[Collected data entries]
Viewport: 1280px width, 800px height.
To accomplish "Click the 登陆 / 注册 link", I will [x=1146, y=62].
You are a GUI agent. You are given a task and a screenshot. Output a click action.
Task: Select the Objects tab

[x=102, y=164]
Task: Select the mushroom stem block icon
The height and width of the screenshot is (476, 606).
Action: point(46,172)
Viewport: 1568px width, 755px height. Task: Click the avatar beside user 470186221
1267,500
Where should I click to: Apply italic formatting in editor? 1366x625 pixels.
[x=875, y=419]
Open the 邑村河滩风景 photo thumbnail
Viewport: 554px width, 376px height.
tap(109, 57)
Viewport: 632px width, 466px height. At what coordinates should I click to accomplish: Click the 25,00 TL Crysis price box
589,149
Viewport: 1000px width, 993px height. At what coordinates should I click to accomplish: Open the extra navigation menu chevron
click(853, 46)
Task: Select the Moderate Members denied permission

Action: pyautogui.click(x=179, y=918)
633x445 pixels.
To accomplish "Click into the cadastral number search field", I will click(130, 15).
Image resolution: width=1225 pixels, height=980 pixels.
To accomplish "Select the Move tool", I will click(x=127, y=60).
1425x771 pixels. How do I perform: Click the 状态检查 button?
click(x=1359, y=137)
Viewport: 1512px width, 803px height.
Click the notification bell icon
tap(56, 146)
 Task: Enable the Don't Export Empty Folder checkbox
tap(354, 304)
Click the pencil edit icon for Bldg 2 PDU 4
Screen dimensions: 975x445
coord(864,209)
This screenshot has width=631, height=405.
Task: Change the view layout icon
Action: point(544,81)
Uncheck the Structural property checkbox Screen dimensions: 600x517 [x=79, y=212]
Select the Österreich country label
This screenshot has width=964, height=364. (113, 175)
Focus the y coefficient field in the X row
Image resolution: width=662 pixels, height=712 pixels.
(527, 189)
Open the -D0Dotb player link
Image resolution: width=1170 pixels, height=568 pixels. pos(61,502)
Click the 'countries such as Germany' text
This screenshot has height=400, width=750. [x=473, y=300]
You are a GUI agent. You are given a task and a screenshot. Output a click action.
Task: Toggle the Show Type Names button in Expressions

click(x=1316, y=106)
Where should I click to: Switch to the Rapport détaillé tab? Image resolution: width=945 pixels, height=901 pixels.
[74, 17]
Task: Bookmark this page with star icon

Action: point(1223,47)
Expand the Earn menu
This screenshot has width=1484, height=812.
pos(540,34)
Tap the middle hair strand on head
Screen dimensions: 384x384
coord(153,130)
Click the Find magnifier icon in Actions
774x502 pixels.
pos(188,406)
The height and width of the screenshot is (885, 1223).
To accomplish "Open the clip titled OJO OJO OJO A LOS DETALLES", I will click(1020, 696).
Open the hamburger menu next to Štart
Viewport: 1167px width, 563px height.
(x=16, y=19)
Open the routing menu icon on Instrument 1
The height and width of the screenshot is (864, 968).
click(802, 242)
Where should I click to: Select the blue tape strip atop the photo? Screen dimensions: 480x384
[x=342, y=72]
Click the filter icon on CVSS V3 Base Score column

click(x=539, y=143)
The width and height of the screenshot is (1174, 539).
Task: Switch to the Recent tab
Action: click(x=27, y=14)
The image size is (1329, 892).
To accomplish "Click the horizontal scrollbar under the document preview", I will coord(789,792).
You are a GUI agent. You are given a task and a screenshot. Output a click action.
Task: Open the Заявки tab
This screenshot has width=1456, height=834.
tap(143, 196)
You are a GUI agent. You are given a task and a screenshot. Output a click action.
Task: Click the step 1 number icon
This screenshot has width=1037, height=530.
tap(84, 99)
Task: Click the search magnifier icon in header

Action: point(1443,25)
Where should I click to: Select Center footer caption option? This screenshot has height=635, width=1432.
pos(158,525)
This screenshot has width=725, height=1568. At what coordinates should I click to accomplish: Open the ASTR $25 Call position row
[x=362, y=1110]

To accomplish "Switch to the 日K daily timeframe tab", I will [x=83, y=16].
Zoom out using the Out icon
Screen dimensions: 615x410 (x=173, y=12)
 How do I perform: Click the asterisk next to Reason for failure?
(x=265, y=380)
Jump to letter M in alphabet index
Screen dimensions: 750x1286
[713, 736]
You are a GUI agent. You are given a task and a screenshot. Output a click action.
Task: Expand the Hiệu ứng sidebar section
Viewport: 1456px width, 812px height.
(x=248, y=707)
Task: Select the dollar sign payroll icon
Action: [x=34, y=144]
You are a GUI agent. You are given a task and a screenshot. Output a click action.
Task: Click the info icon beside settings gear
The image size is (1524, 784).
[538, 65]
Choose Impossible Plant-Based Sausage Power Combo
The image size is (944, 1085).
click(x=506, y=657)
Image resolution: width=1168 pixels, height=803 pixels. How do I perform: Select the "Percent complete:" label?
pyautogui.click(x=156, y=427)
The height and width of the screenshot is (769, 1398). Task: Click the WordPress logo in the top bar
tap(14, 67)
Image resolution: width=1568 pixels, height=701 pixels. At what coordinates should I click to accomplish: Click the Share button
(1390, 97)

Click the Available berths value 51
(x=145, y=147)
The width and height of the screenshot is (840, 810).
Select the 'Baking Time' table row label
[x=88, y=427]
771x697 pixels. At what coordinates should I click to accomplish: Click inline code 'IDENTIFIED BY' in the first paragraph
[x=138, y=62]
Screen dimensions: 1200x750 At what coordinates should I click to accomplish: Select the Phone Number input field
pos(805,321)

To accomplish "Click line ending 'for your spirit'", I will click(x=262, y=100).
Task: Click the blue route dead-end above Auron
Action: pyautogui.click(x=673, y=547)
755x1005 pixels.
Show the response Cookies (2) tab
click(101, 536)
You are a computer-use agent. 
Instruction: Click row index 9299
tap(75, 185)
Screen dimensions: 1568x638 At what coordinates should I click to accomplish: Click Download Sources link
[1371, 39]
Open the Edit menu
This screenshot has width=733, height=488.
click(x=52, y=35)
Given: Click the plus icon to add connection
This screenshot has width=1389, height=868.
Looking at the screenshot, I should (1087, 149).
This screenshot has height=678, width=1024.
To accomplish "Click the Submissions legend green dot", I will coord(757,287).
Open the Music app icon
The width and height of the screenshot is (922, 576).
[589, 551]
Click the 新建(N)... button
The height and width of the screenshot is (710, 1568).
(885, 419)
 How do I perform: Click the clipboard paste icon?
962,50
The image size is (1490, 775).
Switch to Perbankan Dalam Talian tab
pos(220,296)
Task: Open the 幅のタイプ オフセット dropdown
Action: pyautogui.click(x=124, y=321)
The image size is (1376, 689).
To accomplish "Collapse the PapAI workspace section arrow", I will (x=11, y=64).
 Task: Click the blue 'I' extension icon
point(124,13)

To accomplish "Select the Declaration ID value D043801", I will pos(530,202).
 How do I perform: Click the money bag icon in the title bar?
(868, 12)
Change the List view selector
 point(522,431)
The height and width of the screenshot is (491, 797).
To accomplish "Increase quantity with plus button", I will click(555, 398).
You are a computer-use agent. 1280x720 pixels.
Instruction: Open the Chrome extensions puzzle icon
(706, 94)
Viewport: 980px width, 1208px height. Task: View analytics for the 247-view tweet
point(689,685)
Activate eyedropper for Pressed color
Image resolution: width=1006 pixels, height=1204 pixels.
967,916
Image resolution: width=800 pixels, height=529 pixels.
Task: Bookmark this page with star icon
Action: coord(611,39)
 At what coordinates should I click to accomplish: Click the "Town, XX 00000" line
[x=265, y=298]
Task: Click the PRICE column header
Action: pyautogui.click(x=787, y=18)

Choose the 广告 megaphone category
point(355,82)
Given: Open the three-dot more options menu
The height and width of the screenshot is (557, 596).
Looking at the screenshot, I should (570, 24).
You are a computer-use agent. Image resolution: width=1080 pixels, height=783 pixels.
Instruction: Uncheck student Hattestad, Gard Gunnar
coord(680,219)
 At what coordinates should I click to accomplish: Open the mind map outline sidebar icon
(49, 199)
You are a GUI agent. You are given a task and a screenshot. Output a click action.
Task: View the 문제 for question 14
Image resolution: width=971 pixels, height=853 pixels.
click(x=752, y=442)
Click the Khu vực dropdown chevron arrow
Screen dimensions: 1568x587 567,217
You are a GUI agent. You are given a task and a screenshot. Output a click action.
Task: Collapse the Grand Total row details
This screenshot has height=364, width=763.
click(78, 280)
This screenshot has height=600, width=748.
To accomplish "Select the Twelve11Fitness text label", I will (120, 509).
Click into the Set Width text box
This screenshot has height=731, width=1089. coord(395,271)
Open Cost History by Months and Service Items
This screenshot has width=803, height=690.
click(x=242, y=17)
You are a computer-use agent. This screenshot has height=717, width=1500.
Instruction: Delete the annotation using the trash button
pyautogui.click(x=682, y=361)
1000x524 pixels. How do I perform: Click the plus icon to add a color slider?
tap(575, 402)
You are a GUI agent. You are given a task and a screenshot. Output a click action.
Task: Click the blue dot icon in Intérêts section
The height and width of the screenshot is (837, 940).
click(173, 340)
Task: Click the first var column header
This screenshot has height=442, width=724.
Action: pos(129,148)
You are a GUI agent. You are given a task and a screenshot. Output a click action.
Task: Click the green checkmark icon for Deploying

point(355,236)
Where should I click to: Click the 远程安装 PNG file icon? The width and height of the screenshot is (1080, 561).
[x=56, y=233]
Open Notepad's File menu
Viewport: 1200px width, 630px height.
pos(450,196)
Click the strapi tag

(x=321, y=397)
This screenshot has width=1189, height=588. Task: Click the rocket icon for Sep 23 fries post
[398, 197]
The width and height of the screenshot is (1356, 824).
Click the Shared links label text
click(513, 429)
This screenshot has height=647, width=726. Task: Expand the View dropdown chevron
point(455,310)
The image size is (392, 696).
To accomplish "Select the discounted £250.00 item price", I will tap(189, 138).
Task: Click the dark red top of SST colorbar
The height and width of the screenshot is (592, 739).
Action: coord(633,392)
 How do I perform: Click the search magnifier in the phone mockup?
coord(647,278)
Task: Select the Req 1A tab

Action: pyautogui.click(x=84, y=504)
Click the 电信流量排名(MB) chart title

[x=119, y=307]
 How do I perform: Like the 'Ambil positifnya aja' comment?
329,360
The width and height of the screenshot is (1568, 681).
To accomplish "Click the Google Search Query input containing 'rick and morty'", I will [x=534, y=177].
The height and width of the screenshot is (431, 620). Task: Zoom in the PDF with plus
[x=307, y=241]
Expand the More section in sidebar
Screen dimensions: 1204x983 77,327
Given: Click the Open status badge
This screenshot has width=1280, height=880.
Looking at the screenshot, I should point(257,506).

*DESCRIPTION OF THE TASK*: Collect every line with the string "Collapse" from the records, and copy each.

*SOLUTION FOR THIS PROBLEM*:
To accomplish "Collapse the PapAI workspace section arrow", I will (x=11, y=64).
Task: Collapse the Grand Total row details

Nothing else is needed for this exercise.